• [Task objective]
Render each non-blank line of the material below as a row in a Markdown table with the columns "No." and "Text", numbering the rows in order and leaving out the pictures.

• [Data for this task]
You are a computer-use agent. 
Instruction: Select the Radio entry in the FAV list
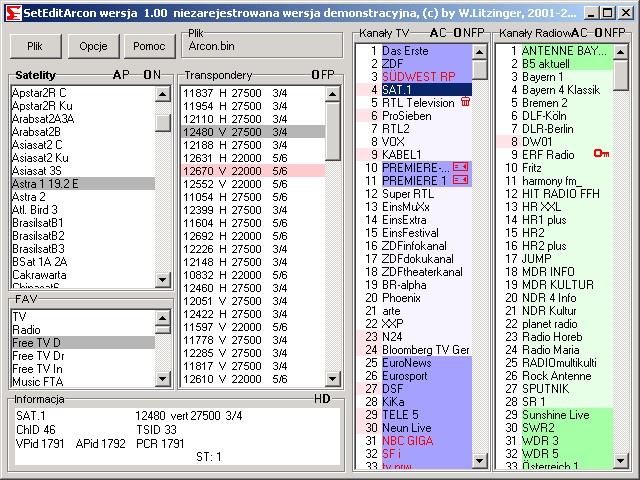coord(26,330)
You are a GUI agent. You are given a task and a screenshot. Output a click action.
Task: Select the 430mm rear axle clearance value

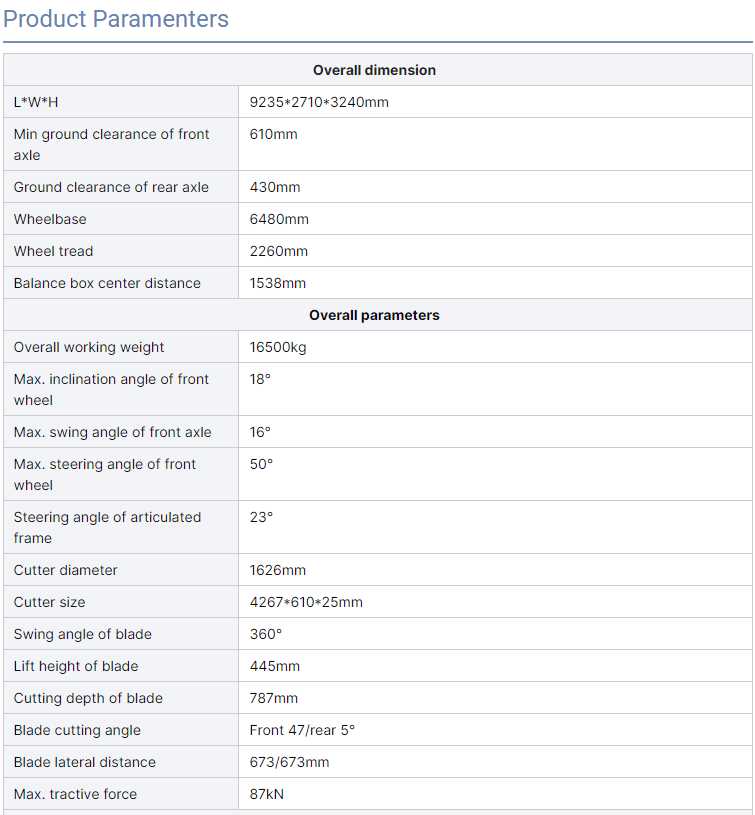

• [Task answer]
| No. | Text |
|---|---|
| 1 | You are a computer-use agent.  |
| 2 | Instruction: Select the Radio entry in the FAV list |
| 3 | coord(26,330) |
| 4 | You are a GUI agent. You are given a task and a screenshot. Output a click action. |
| 5 | Task: Select the 430mm rear axle clearance value |